FYI, last winter I did a write up on my 1977 826's gearbox oil change:

http://www.snowblowerforum.com/forum/toro-snowblowers/36249-toro-826-auger-gearbox-fluid-change-pictures.html


Anywho, when I did the routine check up for this winter upon removing the 826 from summer storage in the shed (did an engine oil change, tire pressure and spark plug check, gearbox oil check), I noticed that some of the gear oil added last winter was missing. I added some through the drain plug and left the machine in the garage until today, a day after this year's first snow storm.

In any case, upon inspecting the machine, I noticed that a small amount of gear oil has dripped onto the garage floor. It doesn't seem to be coming from the drain plug, as I wiped it clean after adding oil two weeks ago and it's still dry. I do, however, see droplets of oil forming at the bottom of the gear box case.
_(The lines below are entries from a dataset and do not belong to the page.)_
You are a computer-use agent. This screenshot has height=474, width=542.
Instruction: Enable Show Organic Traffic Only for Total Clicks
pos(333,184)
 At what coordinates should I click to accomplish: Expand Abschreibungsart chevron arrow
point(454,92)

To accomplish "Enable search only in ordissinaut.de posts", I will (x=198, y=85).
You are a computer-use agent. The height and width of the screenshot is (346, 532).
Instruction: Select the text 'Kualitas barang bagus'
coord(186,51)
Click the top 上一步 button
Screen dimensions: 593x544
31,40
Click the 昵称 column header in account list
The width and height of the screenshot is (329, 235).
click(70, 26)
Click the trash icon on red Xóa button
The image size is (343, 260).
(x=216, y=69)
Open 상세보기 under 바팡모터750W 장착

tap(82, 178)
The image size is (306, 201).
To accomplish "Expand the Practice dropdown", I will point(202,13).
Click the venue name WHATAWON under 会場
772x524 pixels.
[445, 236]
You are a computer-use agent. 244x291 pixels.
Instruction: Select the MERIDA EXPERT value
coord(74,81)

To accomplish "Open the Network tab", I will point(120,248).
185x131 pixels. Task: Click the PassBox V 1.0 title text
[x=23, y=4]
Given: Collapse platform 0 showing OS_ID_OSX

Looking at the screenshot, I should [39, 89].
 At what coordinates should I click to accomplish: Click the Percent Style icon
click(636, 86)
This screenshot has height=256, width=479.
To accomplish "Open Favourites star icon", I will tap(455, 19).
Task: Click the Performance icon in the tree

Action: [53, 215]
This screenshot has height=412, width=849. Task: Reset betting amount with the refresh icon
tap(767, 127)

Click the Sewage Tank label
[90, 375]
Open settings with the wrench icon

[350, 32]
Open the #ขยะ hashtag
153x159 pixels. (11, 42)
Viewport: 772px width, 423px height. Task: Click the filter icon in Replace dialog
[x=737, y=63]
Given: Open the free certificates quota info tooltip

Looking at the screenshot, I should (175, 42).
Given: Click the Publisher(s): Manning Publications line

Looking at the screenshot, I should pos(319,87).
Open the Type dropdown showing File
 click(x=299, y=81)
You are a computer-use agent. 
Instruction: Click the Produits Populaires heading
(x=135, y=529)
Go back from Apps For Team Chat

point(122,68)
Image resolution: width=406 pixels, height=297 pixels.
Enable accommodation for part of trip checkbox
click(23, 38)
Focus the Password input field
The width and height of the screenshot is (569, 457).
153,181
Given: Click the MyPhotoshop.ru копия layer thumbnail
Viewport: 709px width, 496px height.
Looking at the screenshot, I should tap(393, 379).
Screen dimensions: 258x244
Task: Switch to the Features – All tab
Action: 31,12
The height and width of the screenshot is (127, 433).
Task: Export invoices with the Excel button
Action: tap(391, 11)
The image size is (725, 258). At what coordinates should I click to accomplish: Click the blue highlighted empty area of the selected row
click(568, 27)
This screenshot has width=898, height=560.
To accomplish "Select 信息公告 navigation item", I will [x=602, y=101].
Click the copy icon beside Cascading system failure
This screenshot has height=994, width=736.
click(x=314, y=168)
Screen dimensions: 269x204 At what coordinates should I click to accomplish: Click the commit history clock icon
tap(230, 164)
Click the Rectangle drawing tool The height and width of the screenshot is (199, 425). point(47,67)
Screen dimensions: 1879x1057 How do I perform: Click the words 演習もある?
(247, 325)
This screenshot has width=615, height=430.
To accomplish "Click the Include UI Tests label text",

Any ideas on where this could be coming from (common leak points)? I'm thinking that the driveshaft seal is possibly leaking, or the seals from the auger shaft (I haven't taken a closer look, as visibility is very restricted in there).

I wonder what to do with this? Take it apart and replace gaskets, if new gasket kits even still available? Put in thicker gear oil that hopefully won't leak? I noticed that the gearbox casing seems to be held together by bolts... I'm gonna try to tighten those first, perhaps (maybe they got loose over time?).


Note: the "leak" is actually a very slow drip from oil droplets forming at the bottom of the cast iron gearbox case... and it dripped on the floor even though the auger was never engaged. Thanks in advance!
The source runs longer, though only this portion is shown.